A Cognitive Model for Decision-Making with Data Visualizations

Data visualizations increasingly inform our daily decisions. Traffic visualizations inform which route to take to the office, business intelligence dashboards indicate how you’re doing on projects and key performance indicators. And data collected by fitness trackers tell you how close you are (or aren’t) to reaching your weight loss or fitness goals.

Each of these domains (transport, performance, fitness) use different kinds of visualizations and may require different decision processes and frameworks. While there’s been significant research on data visualizations on decision making in isolated domains, there hasn’t been a much research around cross-domain research in an attempt to uncover a common cognitive decision-making framework. That is, until recently.

Earlier this year, team lead by Lace Padilla conducted an analysis of decision-making theories and visualization frameworks and propose an integrated decision-making model

What are Decision-Making Frameworks?

Over the last 30 years, the dominant decision-making theory into how humans make risk-based decisions has been the dual-process theory. In the first process, humans make reflexive, intuitive decisions with little consideration. This is also called Type 1 processing. Type 2 processing is more deliberate and contemplative.

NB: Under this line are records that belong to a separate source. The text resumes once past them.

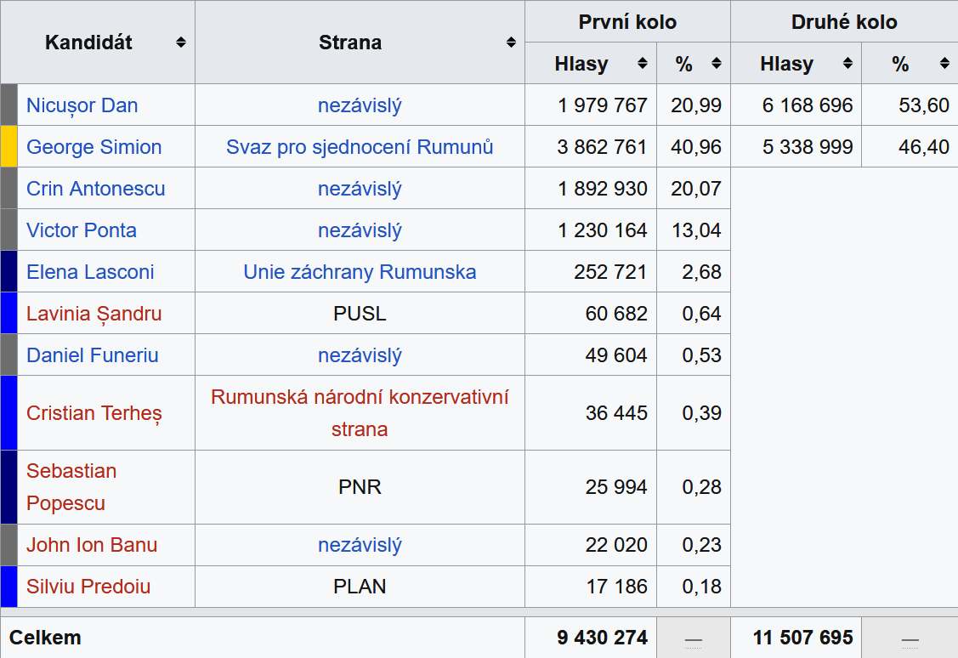Open Silviu Predoiu red link

tap(88, 586)
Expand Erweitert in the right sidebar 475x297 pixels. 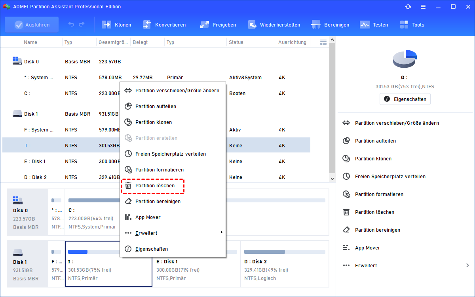click(x=406, y=265)
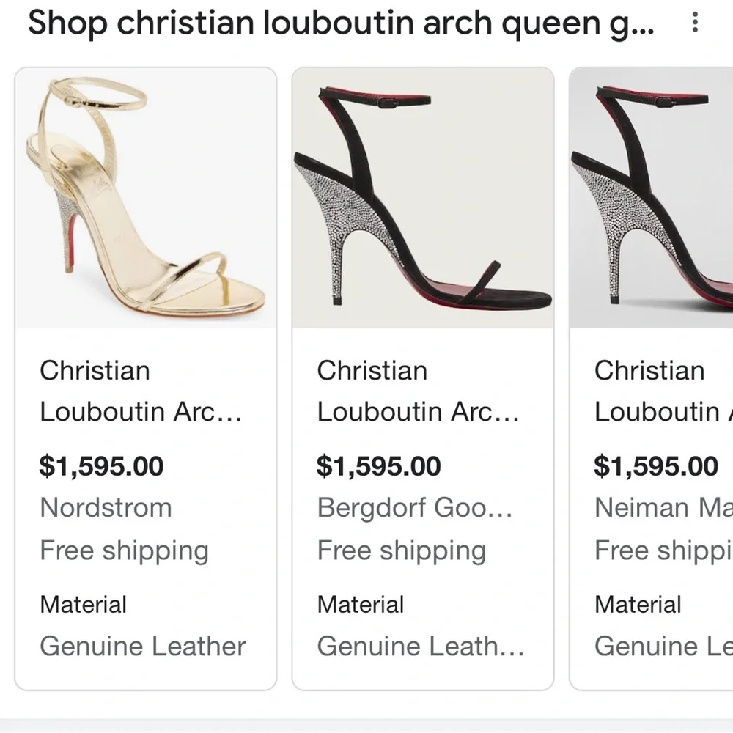This screenshot has height=733, width=733.
Task: Click Free shipping on the middle card
Action: click(401, 550)
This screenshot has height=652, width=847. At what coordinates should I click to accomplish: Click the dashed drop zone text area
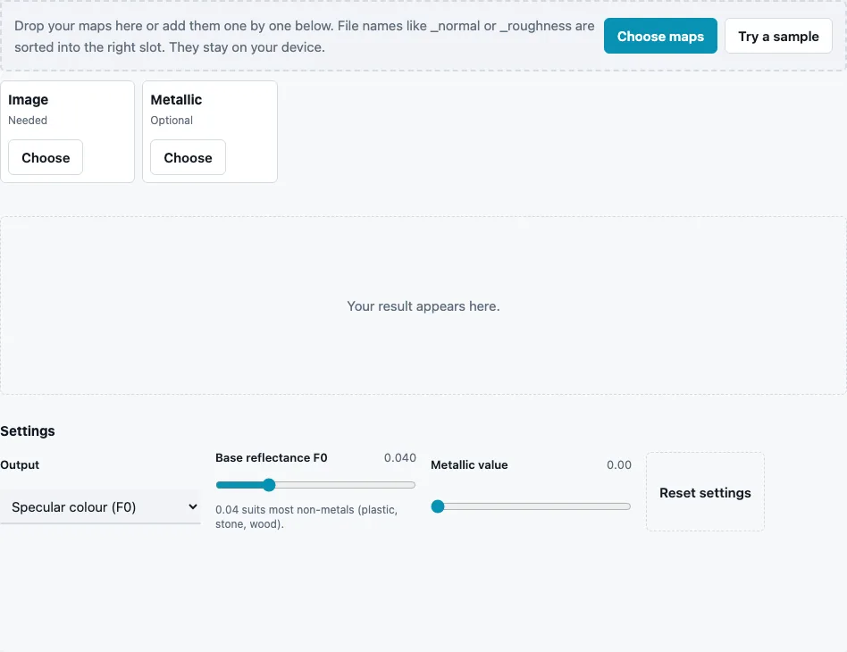[x=304, y=37]
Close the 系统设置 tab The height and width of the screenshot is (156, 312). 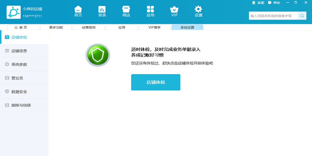[200, 27]
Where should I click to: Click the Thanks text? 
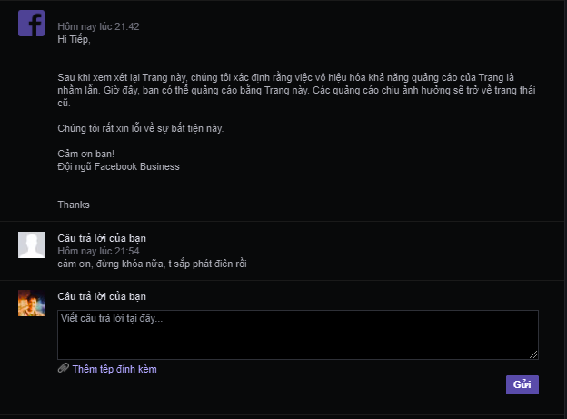click(x=74, y=205)
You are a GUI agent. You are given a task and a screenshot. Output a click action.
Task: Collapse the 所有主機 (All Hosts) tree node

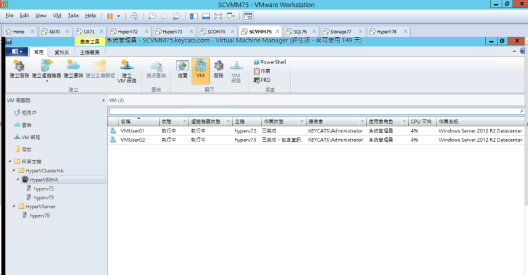9,162
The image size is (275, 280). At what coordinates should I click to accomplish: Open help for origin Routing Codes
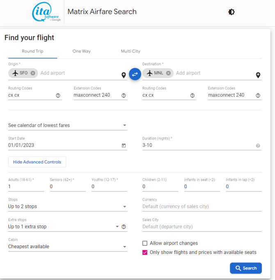[58, 96]
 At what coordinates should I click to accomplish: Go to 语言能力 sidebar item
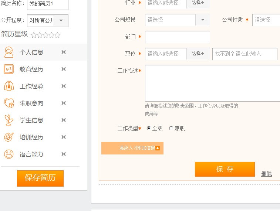coord(31,154)
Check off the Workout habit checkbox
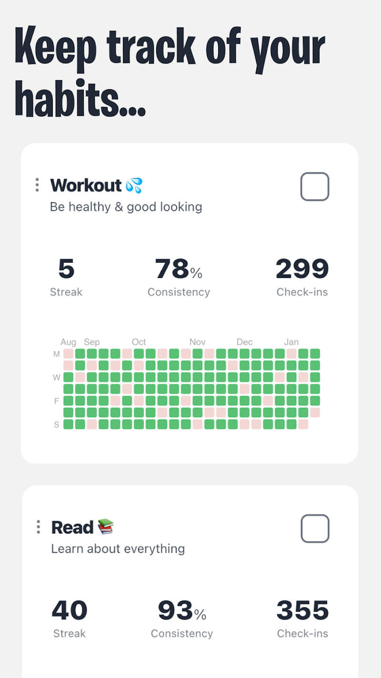Screen dimensions: 381x678 point(314,186)
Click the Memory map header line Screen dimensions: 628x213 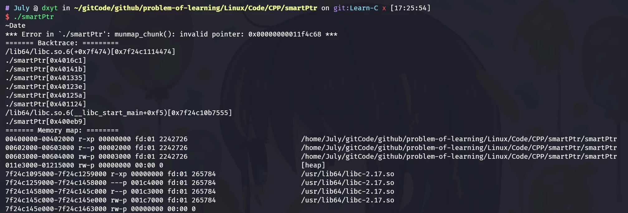[x=62, y=130]
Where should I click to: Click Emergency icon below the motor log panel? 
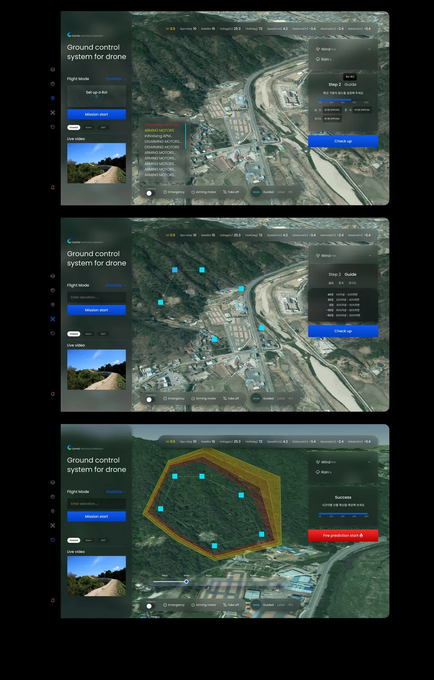(x=165, y=192)
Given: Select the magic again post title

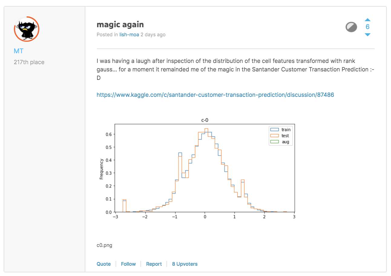Looking at the screenshot, I should (120, 25).
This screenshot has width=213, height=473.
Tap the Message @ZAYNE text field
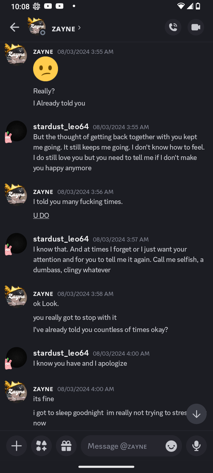[123, 446]
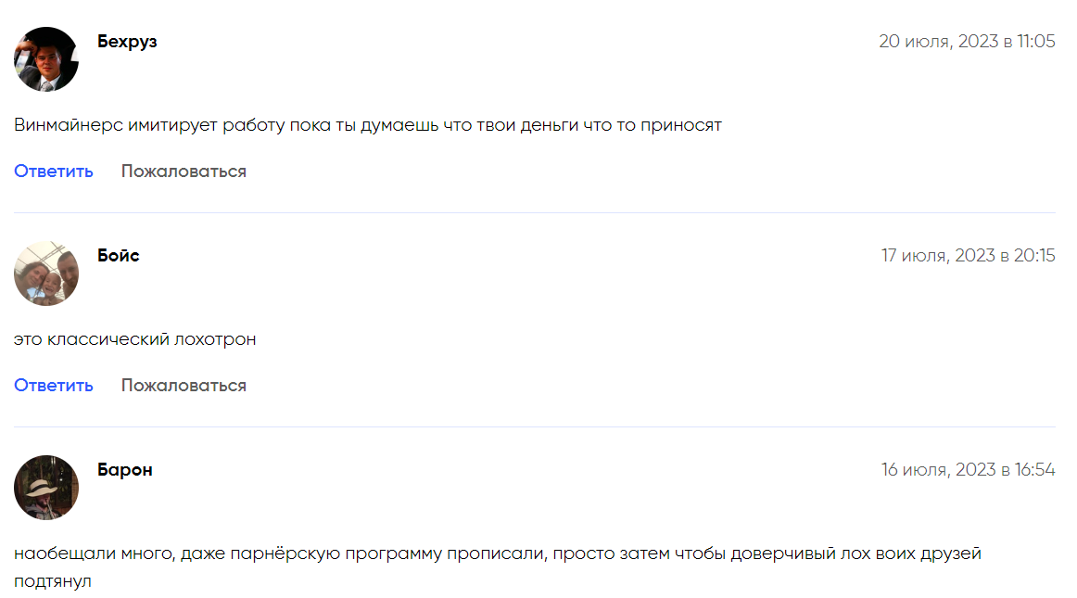Image resolution: width=1077 pixels, height=598 pixels.
Task: Click the separator line above Барон's comment
Action: point(534,427)
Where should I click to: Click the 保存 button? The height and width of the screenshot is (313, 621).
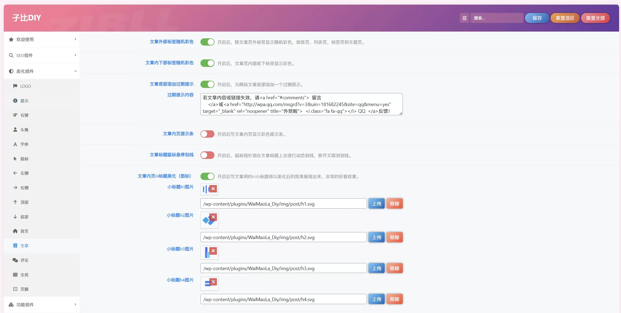(x=537, y=18)
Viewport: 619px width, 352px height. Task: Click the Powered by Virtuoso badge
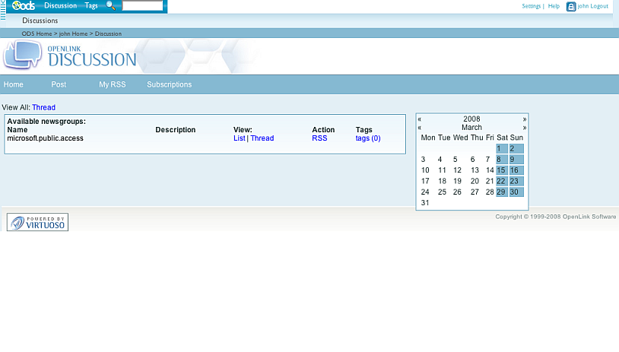click(x=37, y=222)
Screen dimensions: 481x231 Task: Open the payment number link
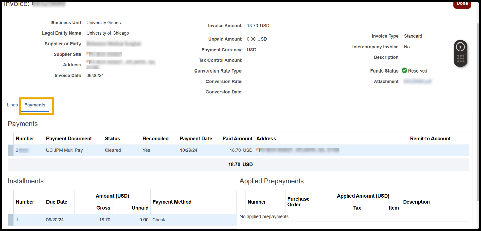tap(22, 150)
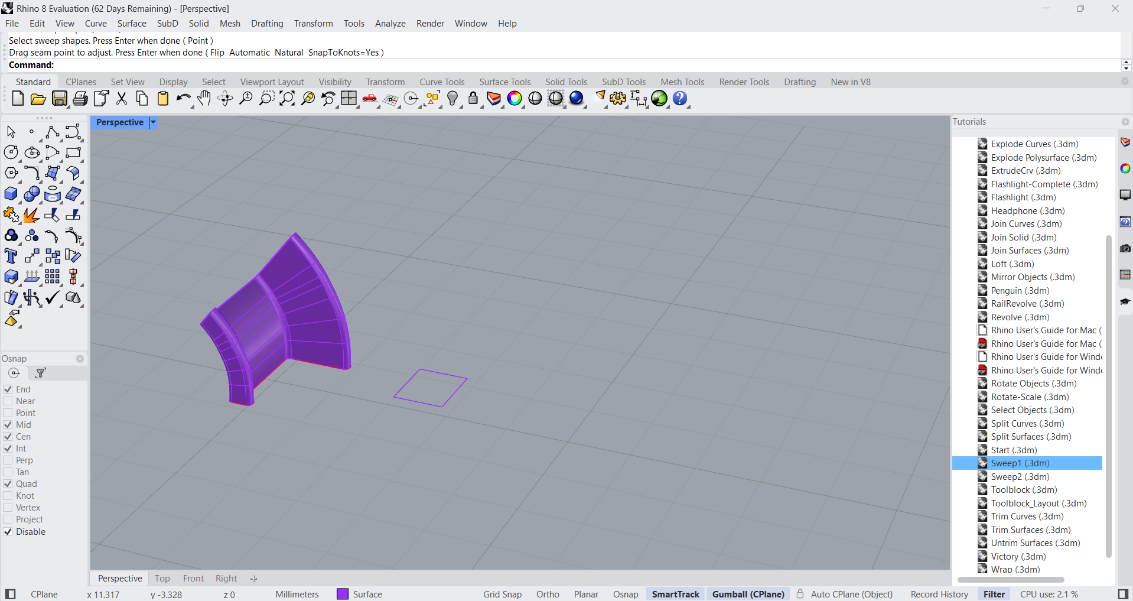Open the Surface layer selector in status bar

pos(367,594)
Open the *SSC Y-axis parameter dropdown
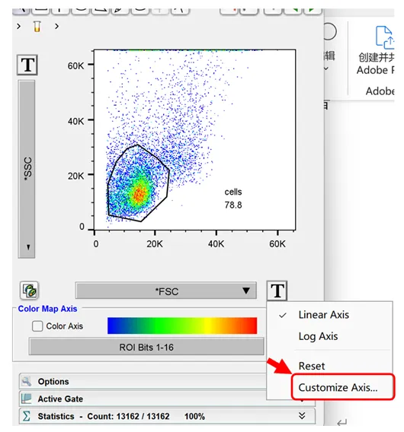Image resolution: width=404 pixels, height=432 pixels. click(27, 169)
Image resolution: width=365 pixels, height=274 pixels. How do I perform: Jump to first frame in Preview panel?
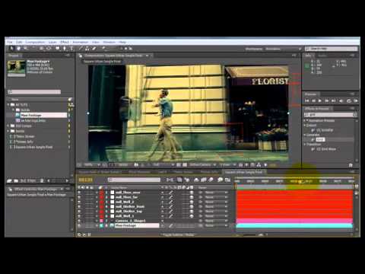coord(307,100)
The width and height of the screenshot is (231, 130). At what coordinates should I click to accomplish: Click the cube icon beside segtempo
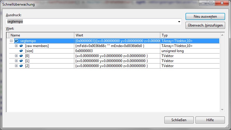(16, 41)
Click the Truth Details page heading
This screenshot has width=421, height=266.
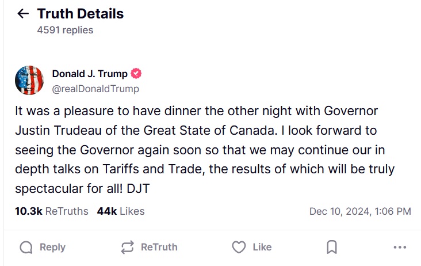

The two types of decisions were made famous by Daniel Kahneman in “Thinking, Fast and Slow.” There have also been some proposals that these two types are a gross oversimplication of how the human brain makes decisions and the reality is closer to a spectrum of decision-making, based on required attention and working memory.

Cross-Domain Research Findings

The researchers discovered four findings as part of the review. The first two are impacted by Type 1 processes; the third by Type 2, while the fourth appears to be impacted by both.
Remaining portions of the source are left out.